- **Text extract**:
Tuesday, September 18, 2012


(This write-up is also posted on another of my blogs, DETECTIVE MAGAZINE HEAVEN)

One of the things about American culture that most fascinates me is our ability to get sucked up in and to continually believe things which we know have turned out to be hoaxes. Case in point: The Amityville Horror. Even as many years as it has been since the George and Kathy Lutz publicity debacle about the “haunting” at 112 Ocean Avenue in Amityville, NY, there are folks who still believe that it happened. Even the Michael Bay-produced movie remake – oh, sorry, re-imagining of “The Amityville Horror” – specifically had star Melissa George in interviews talking about the original Lutz events as ‘factual’.

Anyway, because I’m a sucker for reading anything about this famous haunted house story about a house that was never haunted, I picked this book up three nights ago at – of all places – a grocery store.

Up until this time, I’d never heard of author Jackie Barrett, a psychic. This is not surprising, because I don’t really believe in psychics and will flip channels if I see one come on TV. I am equally annoyed at both psychic and anyone they’re with who appears to believe everything they’re being told. I used to like watching a psychic pry info out of their “mark” and then build on whatever tidbit they’re given, but now it’s just disgusting. Oops, I digress…

However, because Ms. Barrett is/has been in touch with Ronald DeFeo, Jr. (aka Ronnie or, as he prefers, “Butch”) and got him to open up about his 1974 crimes, I bought the book. I’d heard Butch on a previous TV interview indicate that his sister, Dawn, had a hand in the killings and then he turned his gun on her. There has never been any credible proof that Dawn was anything more than a victim. Perhaps Butch was telling this story to lessen his culpability. He sticks to this story in THE DEVIL I KNOW. Maybe he’s told it enough times that he now believes it.

For those not familiar with the crime, Butch DeFeo, one November 1974 night, shot and killed his entire family. Why? According to Butch, his father, Ronald Sr., was abusive to him. Therefore Butch wiped everyone in the house at 112 Ocean Avenue completely out. Boy, talk about taking out your anger on everyone.

If Butch is to be believed (and I’m not sure I’d believe him even if he said that skunks smell bad), Ronald Sr., routinely punched out Butch “for no reason” and even enlisted Butch’s help when the old man decided to confront one of his wife Louise’s alleged paramours, killed him and removed his heart. Butch related that his father brought the heart back home, showed it to Louise and that Louise had Butch bury it in a corner on the property grounds. The grave, Louise insisted, must be “four feet deep”.

- **Work to complete**:
(a) In the review, how deep did Louise insist the grave must be?
(b) Extract a passage from the review, starting at the words "Anyway, because I’m" and ending after "a grocery store.".
None of this work requires the rows.

- **Dataset extract**:
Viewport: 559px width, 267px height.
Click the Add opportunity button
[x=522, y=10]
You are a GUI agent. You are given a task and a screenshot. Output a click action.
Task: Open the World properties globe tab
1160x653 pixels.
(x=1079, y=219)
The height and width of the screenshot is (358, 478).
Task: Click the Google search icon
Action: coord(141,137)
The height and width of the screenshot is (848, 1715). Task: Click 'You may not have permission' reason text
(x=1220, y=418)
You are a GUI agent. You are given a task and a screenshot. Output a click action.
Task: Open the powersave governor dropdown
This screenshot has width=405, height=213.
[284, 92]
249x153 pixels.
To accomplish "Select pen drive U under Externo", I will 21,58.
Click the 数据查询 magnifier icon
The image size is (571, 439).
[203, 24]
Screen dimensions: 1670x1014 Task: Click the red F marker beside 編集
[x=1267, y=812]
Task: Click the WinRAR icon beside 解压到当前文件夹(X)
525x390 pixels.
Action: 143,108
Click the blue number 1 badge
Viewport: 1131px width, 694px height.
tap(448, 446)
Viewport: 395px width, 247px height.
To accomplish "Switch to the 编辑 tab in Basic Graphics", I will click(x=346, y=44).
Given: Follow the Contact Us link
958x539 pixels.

- **Task results**:
(a) Four feet deep.

(b)
Anyway, because I’m a sucker for reading anything about this famous haunted house story about a house that was never haunted, I picked this book up three nights ago at – of all places – a grocery store.